In this part you have to go backwards to go forward…

My brother and I were often released on our own recognizance, a horrid misjudgment on the parts of out parents. From vandalizing the toy section at the market to impromptu taste testing we were a Grocer’s worst nightmare. Tossing a ball over the Aisles to see if we could get a scream or breaking open a package of plastic toy scissors and trying to cut the package with them ‘til they blew into so much shrapnel, ah yes, there be monsters.

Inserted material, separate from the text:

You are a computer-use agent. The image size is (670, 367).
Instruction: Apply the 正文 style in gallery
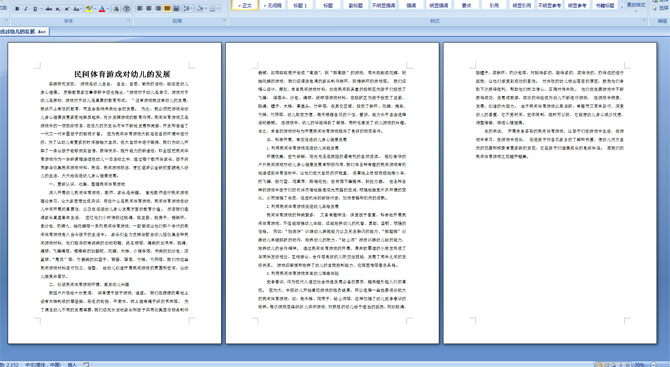(245, 5)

The Suzy Q incident happened on a calm Spring day when my brother and I were trolling the local mega-mart in search of amusement.

We came to the Industrial strength pastry shelf and there they were – Suzy Q’s, one pack carefully place in front of the next right to the edge of the display. Suddenly my brother cocks back and punches the stack o’ Qs so they compact down into one huge glob of Susie-mush in the back of the shelf and says “There, now they have room for more”. There were probably about 10 to 12 packages and now there was just a large poof of cream mixed with cake debris and burst cellophane packaging. You might not think much of that one way or the other, but I swear to this day that was about the funniest damn thing I ever saw. Hell, sometimes I’ll just be sitting there, think about it and burst out laughing. Hey, those sudden outbursts get me a seat on the bus all by myself so don’t knock it.

Hopefully if the Hostess people scan Blogs looking for pastry criminals (I am sure my brother is on the most wanted list) we are covered by the statue of limitations on bakery abuse. Oh, and Hostess dudes, just kidding about the filthy back alley lab and rat hairs, I am sure your quality control is right up there with the folks that turn out ground beef. And like all the hostess stuff, including the picture I pirated from their site is covered by copyrights, and all that good stuff. Nanuk has me all kinds of paranoid now. Nanuk, please don't sue me for linking to your intellectual property - hey come on, I gave you credit!!!!!

Next: Hedge Diving Sheik urinates in unattended Jeeps just because he can...

9 Comments:

At 1:10 PM, Blogger Tiffanie said...

I laughed and giggled about this. Doubt I will be able to look at another pack of Suzie Q's without thinking about it.

 
At 3:16 PM, Blogger CCCCppppCCppp said...

PK

It is a well known fact that the shelf life of a Hostess product is longer that the shelf life of the shelf.

 
At 6:19 PM, Blogger jin said...

Heeheehee....that's so funny!!!
*Note to self: never let these people in my pastry shoppe.*

I have heard only 2 things will survive a nuclear blast:
1)Cockroaches &
2)Twinkies

Nuff said. ;-)

 
At 7:16 PM, Blogger Suz said...

I like you. You write funny.

But, careful with those snide remarks about rat hairs. Those rat-hair-laden cellophane wrapped treats I ate as a kid made me the fine if slightly dysfunctional American woman I am today.

And when I die they won't need to enbalm the remains, because I'm sure I'm still stuffed full of those food preservatives.

 
At 8:27 PM, Blogger Keshi said...

FUNNNAYYYYYY! :)


Keshi.

 
At 12:44 AM, Blogger Die Muräne said...

thumbs up! :)

 
At 2:19 PM, Blogger The Phosgene Kid said...

All: Thanks for the comments, glad you enjoyed the story. My wife says my brother and I are both lucky to be alive and not in prison.

 
At 3:31 PM, Blogger Sarah Letnes said...

Hey, Big Al! Too many Twinkies!

 
At 10:58 AM, Blogger Cheshire Cat said...

I've only eaten twinkies once and ho-ho's twice.

Never heard of Suzie Qs, except as a derogatory female Asian reference. Come to think of it, though, doesn't one of the actresses in Mission Impossible III have that moniker? :-O How odd.

You never said what consequence, if any, came from the pastry shelf attack and manglement. In fact, I'm surprised you and the sib weren't banned outright from all stores, given both your antics, lol.

Like Jin said, I also heard that only roaches and twinkies would survive a nuclear attack. Gack!